## What is expected
Each line below from the line with "TibiaBR Store (93, 536)" to the line with "[Антитеррористическая деятельность] (349, 1370)" must be copied exactly, including those two, and no picture may appear in the copy.

Stored dataset items
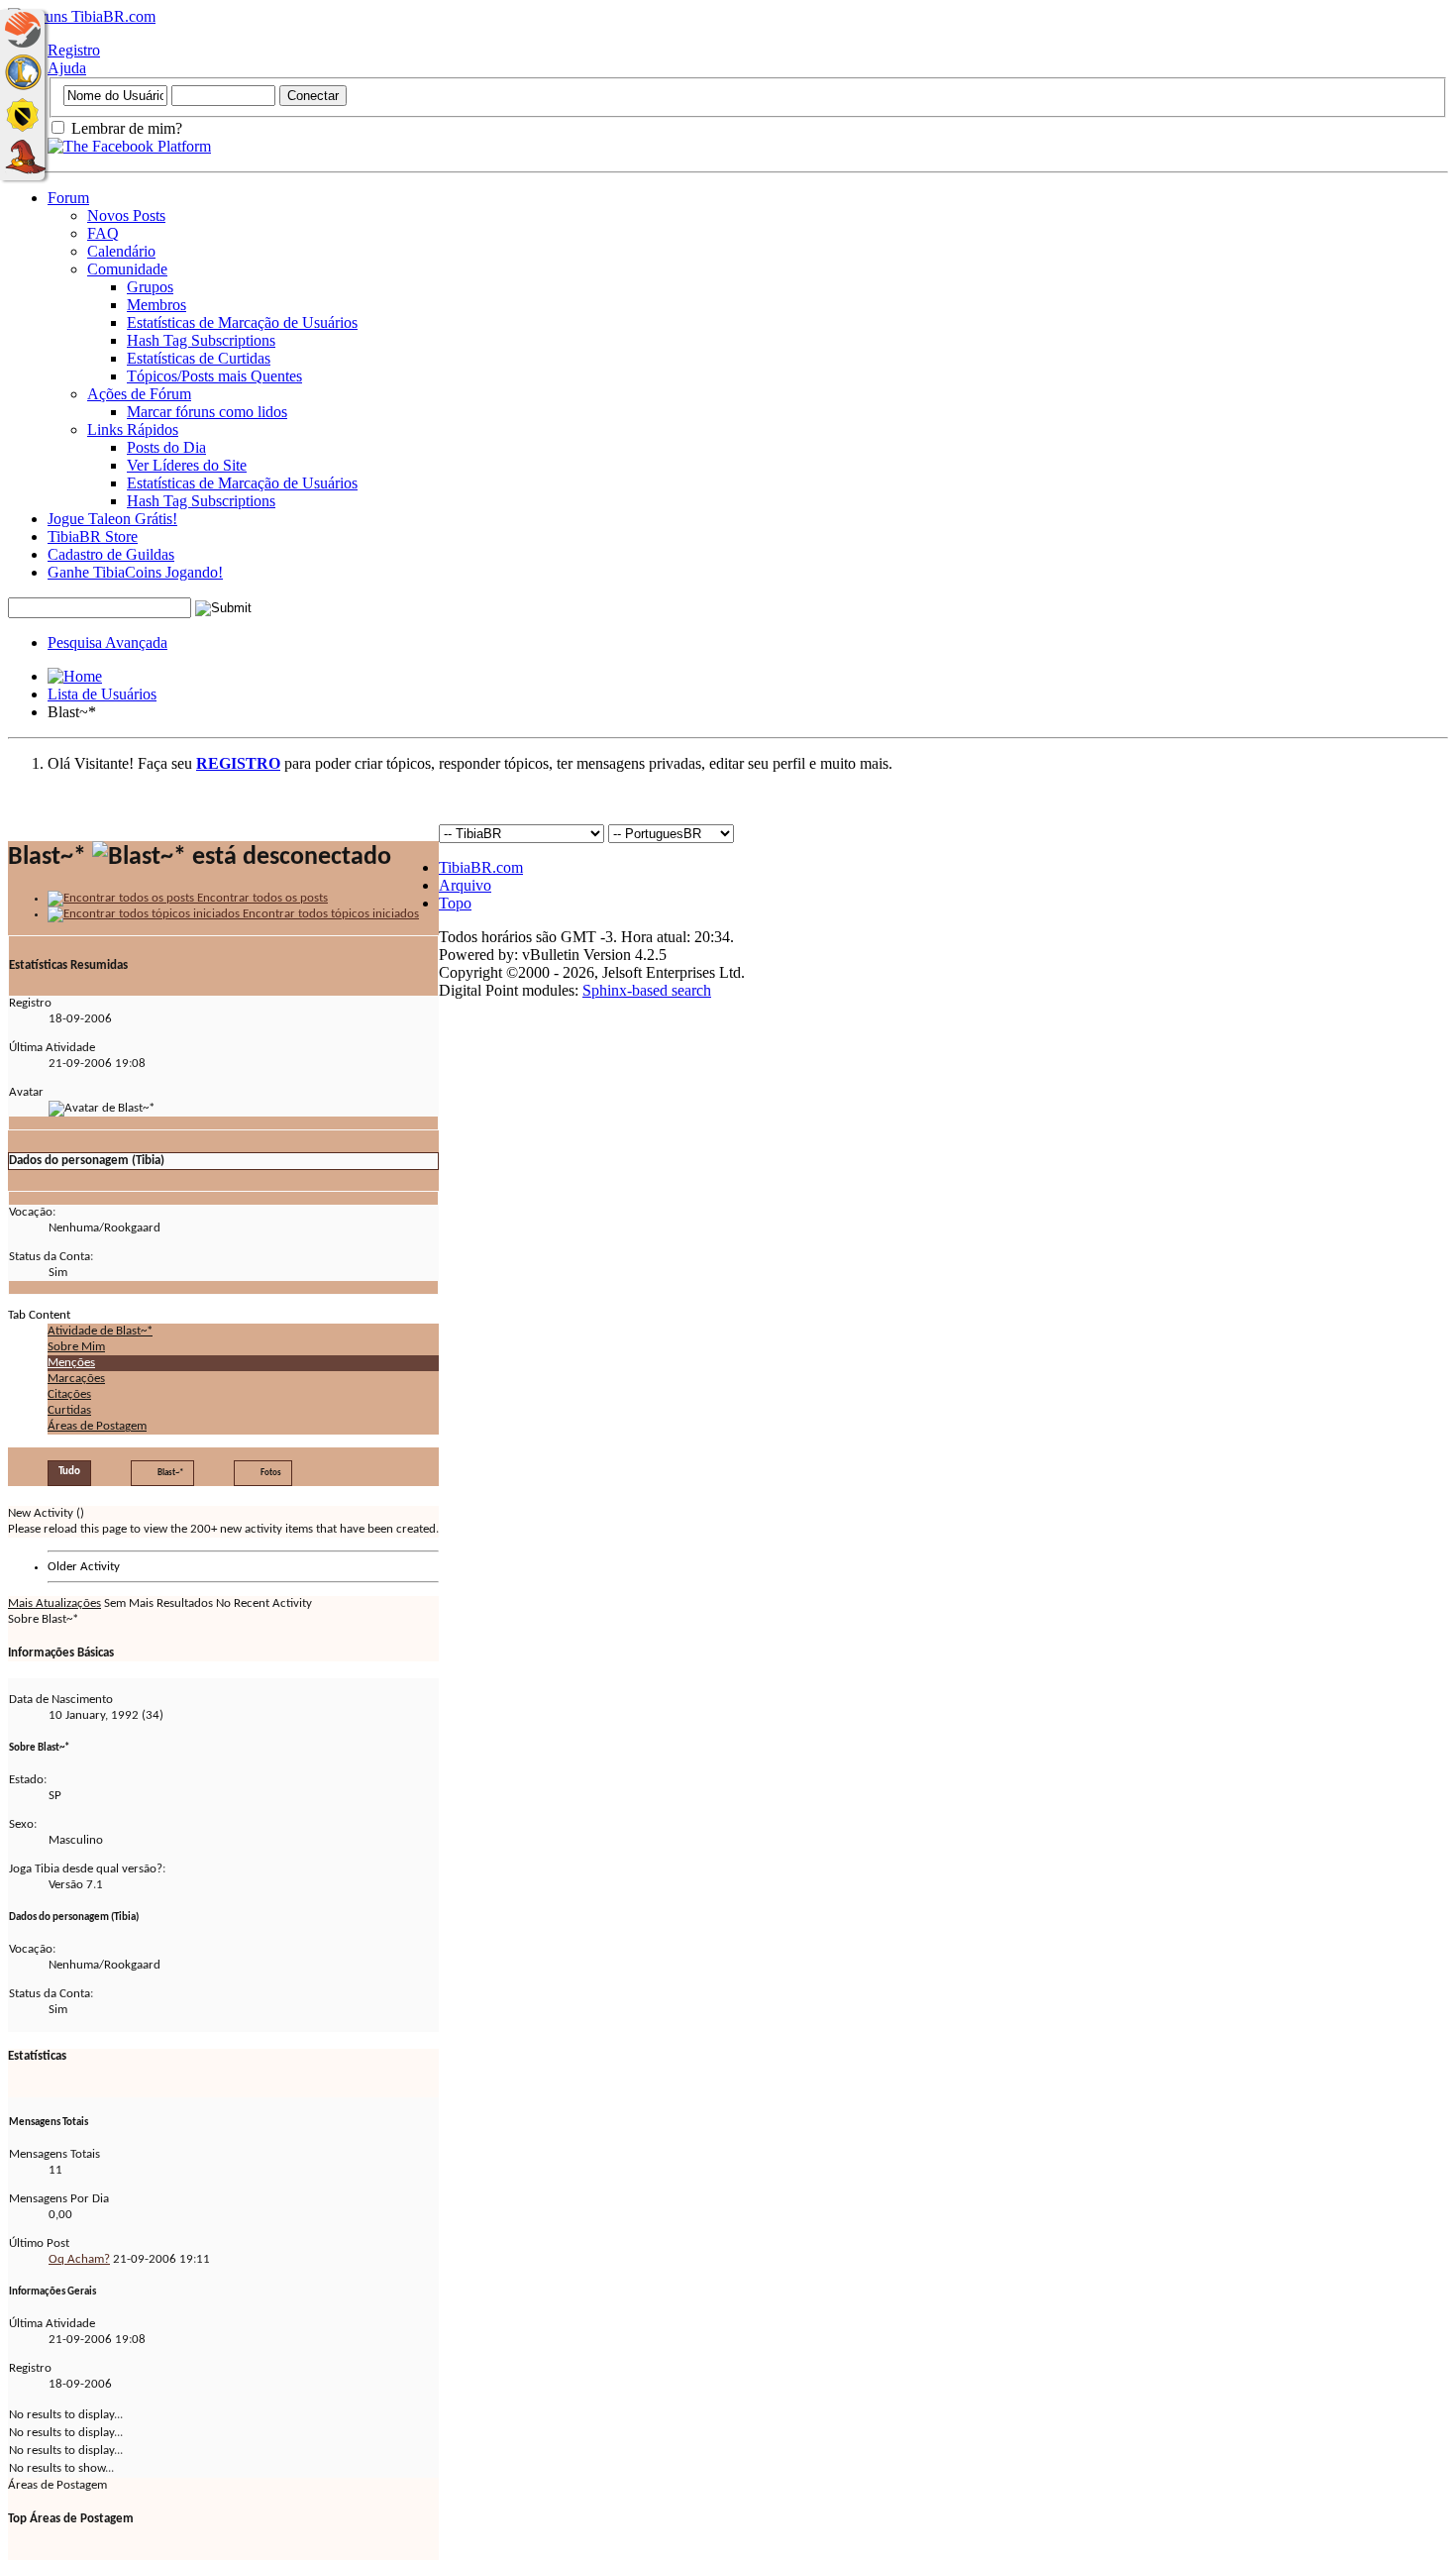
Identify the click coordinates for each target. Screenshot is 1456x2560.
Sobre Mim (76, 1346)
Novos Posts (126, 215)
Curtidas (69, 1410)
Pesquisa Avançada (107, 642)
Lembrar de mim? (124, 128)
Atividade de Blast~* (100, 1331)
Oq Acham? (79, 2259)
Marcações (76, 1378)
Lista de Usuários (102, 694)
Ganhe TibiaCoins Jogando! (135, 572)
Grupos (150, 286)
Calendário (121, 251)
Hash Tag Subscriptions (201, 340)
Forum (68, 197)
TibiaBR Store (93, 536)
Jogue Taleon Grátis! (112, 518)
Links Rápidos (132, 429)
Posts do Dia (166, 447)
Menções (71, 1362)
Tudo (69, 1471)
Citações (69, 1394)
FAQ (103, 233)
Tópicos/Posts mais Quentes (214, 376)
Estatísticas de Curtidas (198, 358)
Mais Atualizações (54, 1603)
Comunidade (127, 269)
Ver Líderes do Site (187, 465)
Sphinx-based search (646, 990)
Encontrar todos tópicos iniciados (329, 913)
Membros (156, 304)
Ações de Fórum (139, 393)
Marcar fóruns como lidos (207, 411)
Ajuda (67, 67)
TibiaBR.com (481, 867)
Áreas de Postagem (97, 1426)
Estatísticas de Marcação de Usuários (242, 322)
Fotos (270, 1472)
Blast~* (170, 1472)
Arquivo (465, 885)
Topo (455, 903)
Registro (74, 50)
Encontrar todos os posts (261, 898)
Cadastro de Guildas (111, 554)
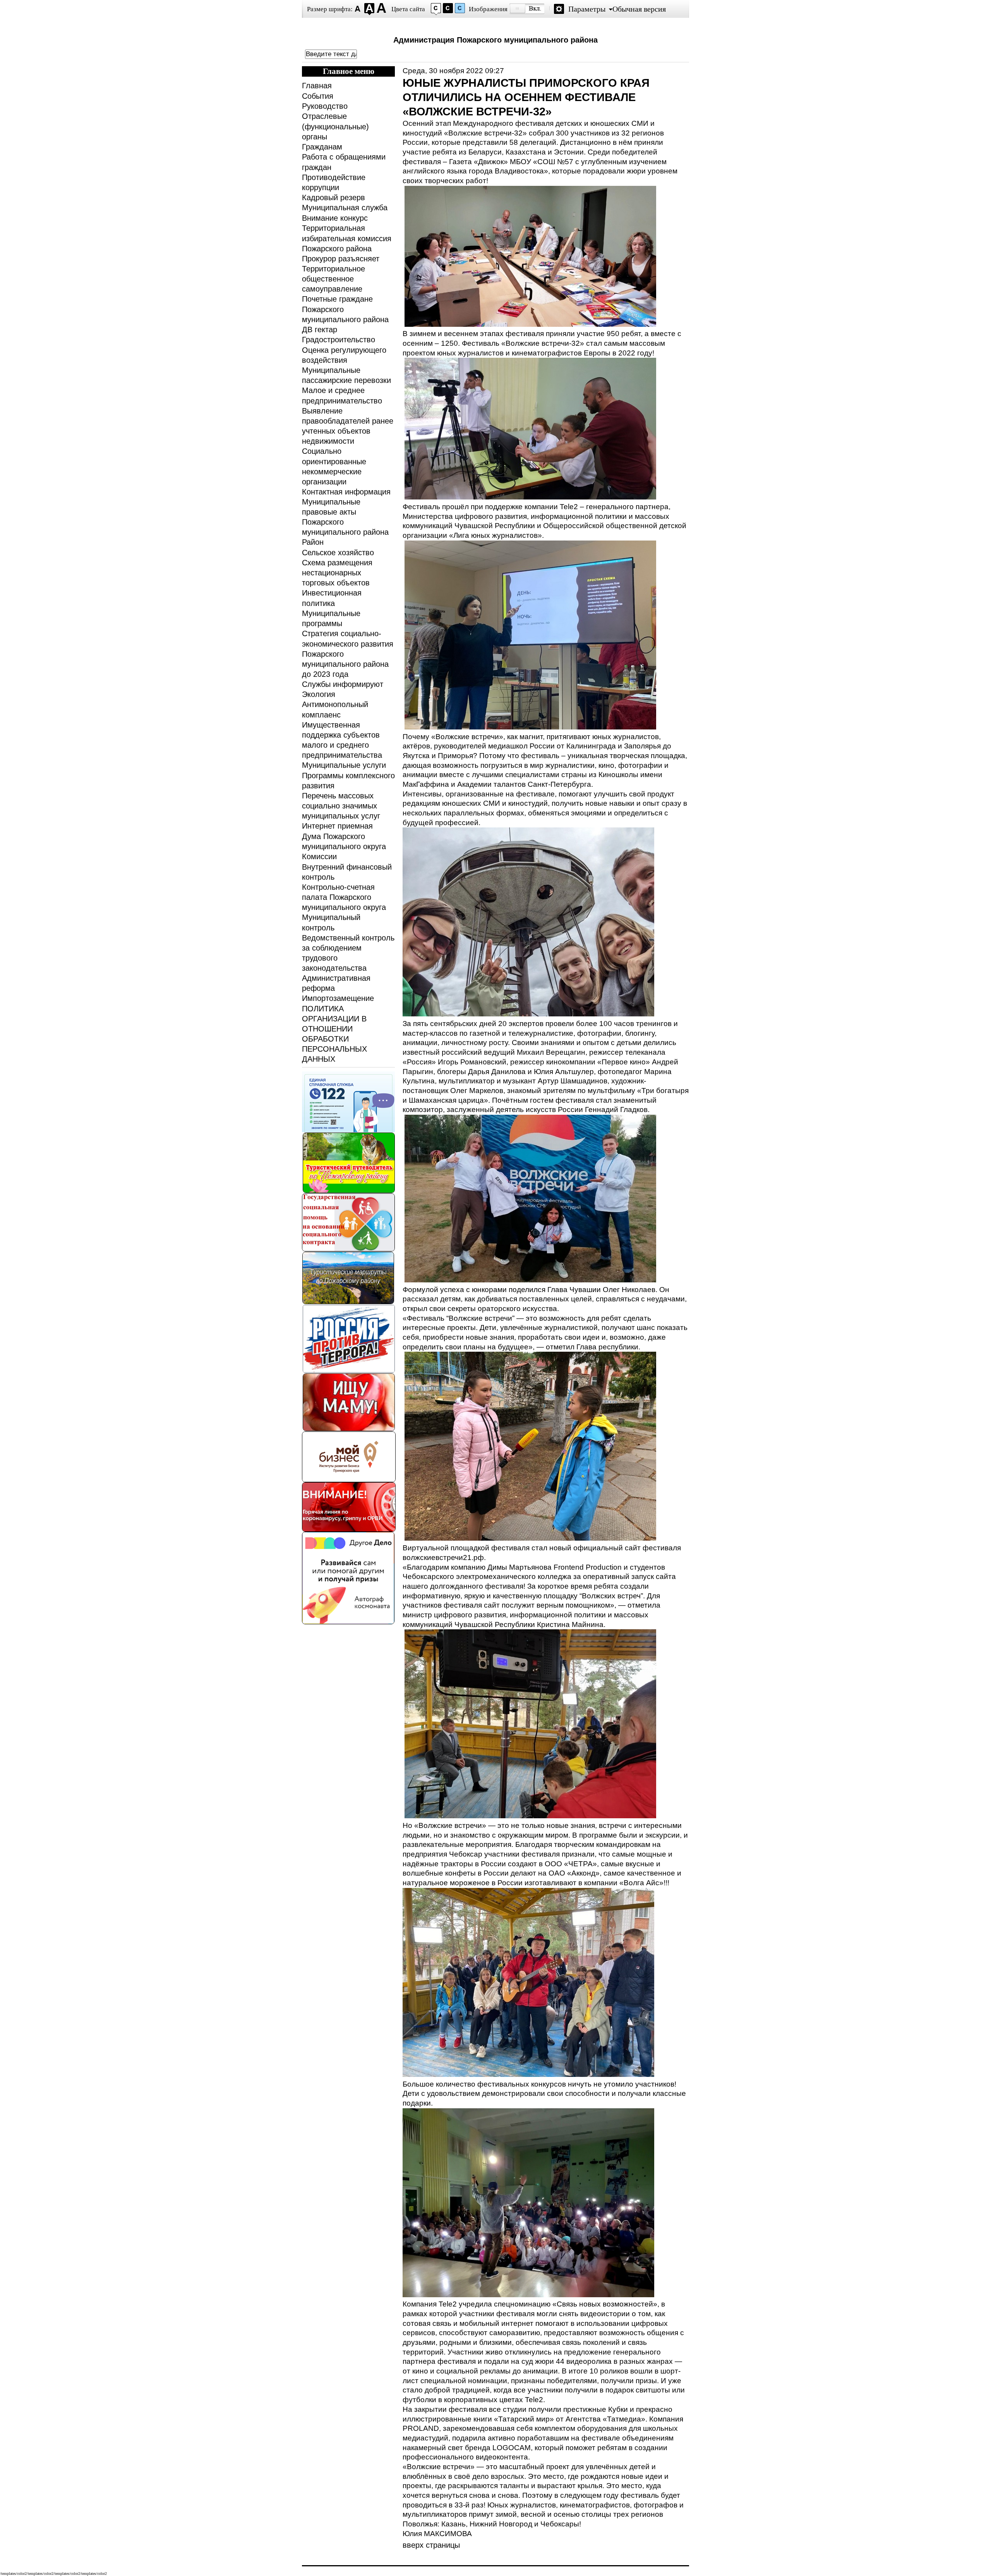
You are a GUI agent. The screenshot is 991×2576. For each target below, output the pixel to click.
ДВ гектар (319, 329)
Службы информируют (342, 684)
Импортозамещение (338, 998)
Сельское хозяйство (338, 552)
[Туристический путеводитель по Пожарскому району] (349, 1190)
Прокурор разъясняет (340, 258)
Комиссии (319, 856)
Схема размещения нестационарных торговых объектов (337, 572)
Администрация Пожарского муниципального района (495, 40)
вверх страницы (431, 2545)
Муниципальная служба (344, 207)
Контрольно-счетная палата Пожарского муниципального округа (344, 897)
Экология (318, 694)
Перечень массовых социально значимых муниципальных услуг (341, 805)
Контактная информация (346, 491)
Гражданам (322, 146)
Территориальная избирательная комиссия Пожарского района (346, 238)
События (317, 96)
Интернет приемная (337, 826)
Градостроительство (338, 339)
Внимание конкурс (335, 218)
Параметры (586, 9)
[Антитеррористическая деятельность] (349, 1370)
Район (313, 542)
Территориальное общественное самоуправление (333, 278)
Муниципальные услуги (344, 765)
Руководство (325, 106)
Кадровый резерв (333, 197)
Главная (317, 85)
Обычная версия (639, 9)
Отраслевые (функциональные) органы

## Exercise response
TibiaBR Store (93, 536)
Jogue Taleon Grátis! (112, 518)
Links Rápidos (132, 429)
Posts do Dia (166, 447)
Menções (71, 1362)
Tudo (69, 1471)
Citações (69, 1394)
FAQ (103, 233)
Tópicos/Posts mais Quentes (214, 376)
Estatísticas de Curtidas (198, 358)
Mais Atualizações (54, 1603)
Comunidade (127, 269)
Ver Líderes do Site (187, 465)
Sphinx-based search (646, 990)
Encontrar todos tópicos iniciados (329, 913)
Membros (156, 304)
Ações de Fórum (139, 393)
Marcar fóruns como lidos (207, 411)
Ajuda (67, 67)
TibiaBR.com (481, 867)
Áreas de Postagem (97, 1426)
Estatísticas de Marcação de Usuários (242, 322)
Fotos (270, 1472)
Blast~* (170, 1472)
Arquivo (465, 885)
Topo (455, 903)
Registro (74, 50)
Encontrar todos os posts (261, 898)
Cadastro de Guildas (111, 554)
You are a GUI agent. The screenshot is 991×2576. For each target below, output the pixel to click.
ДВ гектар (319, 329)
Службы информируют (342, 684)
Импортозамещение (338, 998)
Сельское хозяйство (338, 552)
[Туристический путеводитель по Пожарскому району] (349, 1190)
Прокурор разъясняет (340, 258)
Комиссии (319, 856)
Схема размещения нестационарных торговых объектов (337, 572)
Администрация Пожарского муниципального района (495, 40)
вверх страницы (431, 2545)
Муниципальная служба (344, 207)
Контрольно-счетная палата Пожарского муниципального округа (344, 897)
Экология (318, 694)
Перечень массовых социально значимых муниципальных услуг (341, 805)
Контактная информация (346, 491)
Гражданам (322, 146)
Территориальная избирательная комиссия Пожарского района (346, 238)
События (317, 96)
Интернет приемная (337, 826)
Градостроительство (338, 339)
Внимание конкурс (335, 218)
Параметры (586, 9)
[Антитеррористическая деятельность] (349, 1370)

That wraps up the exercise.